__WHAT IS REQUIRED__: Whenever a line below includes the string "Information", show it.

__Stored items__:
>>>

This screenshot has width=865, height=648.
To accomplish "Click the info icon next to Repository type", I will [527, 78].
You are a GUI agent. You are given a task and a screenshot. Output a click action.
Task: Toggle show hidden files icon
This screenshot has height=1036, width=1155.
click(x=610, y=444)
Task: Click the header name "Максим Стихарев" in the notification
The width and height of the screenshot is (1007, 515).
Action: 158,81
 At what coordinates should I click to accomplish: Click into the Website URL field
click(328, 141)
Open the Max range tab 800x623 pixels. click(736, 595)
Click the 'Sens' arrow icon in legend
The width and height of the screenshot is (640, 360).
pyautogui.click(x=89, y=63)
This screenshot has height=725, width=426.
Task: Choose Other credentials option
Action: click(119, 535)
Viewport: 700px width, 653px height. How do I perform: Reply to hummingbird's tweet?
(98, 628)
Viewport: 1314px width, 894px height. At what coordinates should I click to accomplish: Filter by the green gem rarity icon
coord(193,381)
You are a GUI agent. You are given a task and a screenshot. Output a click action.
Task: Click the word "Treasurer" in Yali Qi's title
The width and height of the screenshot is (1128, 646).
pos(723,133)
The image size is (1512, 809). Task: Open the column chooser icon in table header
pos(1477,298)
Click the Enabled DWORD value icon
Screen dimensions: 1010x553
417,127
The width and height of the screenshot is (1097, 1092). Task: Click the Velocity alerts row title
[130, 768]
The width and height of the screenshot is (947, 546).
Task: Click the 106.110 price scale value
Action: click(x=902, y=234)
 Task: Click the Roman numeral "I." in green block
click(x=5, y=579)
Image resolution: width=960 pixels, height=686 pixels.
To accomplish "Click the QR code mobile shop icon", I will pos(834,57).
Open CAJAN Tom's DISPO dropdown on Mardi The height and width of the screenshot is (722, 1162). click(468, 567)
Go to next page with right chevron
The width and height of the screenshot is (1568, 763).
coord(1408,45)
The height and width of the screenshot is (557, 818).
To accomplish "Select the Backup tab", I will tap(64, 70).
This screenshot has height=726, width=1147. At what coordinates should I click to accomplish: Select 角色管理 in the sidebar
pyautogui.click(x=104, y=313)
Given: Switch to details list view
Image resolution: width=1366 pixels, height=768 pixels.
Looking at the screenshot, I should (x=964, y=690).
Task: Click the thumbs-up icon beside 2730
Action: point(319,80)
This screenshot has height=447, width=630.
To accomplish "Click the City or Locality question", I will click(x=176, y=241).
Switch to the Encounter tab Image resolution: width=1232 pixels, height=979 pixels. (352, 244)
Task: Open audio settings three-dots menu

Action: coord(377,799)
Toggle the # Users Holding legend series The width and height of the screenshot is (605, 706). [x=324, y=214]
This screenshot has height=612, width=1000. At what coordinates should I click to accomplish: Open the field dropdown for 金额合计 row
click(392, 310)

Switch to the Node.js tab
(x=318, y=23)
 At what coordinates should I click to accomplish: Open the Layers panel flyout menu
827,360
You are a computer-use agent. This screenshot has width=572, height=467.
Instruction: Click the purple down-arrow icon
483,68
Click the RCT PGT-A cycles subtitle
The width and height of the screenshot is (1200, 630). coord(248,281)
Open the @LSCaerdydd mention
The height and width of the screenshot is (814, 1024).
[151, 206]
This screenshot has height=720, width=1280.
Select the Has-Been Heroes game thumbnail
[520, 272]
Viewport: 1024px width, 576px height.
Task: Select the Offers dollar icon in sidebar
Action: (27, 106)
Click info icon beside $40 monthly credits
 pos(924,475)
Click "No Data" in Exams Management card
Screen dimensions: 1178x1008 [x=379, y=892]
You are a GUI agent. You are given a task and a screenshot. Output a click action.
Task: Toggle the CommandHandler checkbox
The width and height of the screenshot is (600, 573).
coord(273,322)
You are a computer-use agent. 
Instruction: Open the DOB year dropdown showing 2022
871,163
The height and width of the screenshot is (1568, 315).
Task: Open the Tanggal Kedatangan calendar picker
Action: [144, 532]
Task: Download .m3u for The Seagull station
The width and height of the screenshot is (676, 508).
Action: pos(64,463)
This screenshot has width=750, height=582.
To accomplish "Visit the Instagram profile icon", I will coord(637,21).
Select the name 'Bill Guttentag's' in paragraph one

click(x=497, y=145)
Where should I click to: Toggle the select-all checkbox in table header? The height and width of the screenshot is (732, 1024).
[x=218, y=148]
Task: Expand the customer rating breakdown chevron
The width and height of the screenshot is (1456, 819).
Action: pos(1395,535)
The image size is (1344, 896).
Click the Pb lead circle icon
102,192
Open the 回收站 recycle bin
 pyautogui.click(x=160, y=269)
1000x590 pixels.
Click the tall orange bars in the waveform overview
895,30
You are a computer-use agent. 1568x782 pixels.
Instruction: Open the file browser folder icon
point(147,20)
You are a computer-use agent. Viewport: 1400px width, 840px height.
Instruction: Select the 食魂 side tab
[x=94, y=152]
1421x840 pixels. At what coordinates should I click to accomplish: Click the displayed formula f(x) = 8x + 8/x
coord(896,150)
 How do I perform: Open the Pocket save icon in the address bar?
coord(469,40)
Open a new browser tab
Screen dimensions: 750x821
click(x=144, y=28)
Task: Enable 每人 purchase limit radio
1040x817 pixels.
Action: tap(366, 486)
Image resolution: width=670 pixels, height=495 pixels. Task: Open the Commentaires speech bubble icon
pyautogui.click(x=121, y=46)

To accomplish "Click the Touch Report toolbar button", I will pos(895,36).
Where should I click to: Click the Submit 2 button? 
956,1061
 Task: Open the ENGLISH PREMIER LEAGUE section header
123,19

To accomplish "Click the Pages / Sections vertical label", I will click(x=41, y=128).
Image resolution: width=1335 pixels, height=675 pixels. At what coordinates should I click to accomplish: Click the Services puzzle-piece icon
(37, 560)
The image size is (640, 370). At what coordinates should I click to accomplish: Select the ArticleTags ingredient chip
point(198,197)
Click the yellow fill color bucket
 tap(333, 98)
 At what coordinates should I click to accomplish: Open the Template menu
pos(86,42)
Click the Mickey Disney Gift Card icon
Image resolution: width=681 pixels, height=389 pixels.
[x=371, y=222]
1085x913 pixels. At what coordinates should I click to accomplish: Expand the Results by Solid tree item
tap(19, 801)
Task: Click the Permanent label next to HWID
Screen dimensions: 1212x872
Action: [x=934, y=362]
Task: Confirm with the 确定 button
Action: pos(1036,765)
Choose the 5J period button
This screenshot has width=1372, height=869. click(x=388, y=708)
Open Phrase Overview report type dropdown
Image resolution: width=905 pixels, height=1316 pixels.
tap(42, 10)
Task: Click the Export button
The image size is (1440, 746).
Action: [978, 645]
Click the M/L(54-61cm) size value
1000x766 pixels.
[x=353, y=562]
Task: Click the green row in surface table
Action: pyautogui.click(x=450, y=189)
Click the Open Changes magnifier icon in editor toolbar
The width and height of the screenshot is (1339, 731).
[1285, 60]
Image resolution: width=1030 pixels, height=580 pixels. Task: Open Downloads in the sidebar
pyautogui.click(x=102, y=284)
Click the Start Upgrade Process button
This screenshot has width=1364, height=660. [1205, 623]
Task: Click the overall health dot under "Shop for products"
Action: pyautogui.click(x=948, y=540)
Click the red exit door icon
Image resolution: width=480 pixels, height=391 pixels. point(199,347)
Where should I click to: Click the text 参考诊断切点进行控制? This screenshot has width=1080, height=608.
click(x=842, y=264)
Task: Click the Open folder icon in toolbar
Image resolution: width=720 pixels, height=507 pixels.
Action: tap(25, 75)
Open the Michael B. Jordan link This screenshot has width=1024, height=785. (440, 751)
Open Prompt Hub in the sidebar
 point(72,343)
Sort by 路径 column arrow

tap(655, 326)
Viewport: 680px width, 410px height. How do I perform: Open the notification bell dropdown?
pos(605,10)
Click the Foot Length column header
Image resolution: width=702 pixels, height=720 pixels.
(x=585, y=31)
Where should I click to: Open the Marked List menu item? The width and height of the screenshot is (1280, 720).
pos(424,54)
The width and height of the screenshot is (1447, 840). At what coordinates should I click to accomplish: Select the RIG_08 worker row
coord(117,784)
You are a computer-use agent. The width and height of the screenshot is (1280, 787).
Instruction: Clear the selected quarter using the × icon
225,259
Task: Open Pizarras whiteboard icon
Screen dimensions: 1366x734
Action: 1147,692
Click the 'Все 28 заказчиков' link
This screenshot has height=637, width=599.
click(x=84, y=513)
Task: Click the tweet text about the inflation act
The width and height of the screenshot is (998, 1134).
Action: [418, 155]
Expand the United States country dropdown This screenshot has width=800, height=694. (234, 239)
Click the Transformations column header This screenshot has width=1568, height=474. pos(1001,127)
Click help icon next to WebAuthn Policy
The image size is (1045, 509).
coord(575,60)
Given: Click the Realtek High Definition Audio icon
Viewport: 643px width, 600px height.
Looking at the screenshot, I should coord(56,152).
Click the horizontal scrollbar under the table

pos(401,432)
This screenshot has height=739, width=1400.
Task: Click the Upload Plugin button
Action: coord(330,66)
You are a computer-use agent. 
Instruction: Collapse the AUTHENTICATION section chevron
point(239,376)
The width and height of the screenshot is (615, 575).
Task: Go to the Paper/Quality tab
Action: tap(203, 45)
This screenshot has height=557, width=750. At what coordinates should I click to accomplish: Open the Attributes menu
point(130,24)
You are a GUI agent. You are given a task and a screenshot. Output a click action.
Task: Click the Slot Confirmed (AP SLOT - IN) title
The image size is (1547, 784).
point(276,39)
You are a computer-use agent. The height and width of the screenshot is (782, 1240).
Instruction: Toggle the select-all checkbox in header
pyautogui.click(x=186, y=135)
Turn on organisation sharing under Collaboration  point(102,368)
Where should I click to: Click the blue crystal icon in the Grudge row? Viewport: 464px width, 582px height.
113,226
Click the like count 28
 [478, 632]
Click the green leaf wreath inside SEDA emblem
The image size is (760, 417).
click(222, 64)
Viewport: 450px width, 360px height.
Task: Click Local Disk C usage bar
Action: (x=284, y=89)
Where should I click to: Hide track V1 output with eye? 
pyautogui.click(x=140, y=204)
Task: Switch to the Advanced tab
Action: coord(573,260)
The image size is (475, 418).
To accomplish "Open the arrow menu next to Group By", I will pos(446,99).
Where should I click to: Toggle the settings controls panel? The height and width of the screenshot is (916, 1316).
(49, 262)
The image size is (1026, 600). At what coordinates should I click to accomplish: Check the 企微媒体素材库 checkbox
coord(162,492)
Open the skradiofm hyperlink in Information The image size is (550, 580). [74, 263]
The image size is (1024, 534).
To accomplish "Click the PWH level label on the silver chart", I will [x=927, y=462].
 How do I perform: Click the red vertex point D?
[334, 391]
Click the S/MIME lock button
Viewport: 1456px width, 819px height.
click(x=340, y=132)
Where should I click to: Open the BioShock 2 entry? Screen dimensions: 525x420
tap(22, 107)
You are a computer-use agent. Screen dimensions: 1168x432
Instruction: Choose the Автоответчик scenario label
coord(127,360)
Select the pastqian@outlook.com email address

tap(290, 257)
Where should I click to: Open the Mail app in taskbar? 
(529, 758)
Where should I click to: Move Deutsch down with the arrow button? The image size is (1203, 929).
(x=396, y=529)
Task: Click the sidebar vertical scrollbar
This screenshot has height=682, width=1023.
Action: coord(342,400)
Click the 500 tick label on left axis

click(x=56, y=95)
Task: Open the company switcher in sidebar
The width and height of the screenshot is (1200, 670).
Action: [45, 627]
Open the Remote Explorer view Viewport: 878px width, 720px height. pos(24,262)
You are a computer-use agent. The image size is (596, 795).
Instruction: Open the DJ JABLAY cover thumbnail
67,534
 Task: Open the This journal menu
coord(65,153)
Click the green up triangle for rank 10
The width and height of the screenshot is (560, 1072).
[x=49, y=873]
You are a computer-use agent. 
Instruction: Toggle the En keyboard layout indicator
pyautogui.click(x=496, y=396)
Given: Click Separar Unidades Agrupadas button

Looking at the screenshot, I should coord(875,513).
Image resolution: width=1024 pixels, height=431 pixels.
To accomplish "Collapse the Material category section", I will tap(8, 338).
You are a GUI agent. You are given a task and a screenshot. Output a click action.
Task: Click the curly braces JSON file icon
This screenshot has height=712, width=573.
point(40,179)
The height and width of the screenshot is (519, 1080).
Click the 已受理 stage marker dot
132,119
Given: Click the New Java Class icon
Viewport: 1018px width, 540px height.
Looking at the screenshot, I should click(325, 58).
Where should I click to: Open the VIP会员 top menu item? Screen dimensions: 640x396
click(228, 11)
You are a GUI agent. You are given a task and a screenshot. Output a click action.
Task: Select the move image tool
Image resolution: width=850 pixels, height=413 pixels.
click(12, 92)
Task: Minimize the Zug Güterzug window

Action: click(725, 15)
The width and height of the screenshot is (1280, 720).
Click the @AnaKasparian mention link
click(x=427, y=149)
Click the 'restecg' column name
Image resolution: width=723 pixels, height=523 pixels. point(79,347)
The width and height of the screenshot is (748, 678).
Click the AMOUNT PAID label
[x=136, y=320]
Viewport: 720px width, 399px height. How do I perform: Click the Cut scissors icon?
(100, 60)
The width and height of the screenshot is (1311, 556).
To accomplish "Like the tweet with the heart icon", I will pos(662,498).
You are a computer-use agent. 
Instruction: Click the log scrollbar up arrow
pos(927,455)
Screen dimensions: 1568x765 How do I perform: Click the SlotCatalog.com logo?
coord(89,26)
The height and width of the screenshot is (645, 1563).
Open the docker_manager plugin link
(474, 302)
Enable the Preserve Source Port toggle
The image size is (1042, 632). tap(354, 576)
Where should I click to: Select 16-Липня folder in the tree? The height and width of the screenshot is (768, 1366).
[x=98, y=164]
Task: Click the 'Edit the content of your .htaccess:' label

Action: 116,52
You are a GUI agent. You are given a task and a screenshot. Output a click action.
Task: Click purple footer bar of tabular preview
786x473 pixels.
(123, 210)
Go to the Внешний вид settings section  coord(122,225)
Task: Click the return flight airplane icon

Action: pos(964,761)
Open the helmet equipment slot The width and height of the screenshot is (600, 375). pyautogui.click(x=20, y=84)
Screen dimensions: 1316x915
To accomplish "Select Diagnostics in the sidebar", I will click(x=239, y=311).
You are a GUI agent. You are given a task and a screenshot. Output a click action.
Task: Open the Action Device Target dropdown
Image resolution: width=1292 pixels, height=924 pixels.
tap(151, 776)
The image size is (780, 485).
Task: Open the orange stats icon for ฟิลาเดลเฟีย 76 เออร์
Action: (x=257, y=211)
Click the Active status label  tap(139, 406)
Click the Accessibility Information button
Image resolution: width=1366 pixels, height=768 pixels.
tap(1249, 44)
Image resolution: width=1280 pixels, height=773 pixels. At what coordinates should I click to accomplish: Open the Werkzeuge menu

<<<

__EXPECTED ANSWER__:
Open the skradiofm hyperlink in Information The image size is (550, 580). [74, 263]
Click the Accessibility Information button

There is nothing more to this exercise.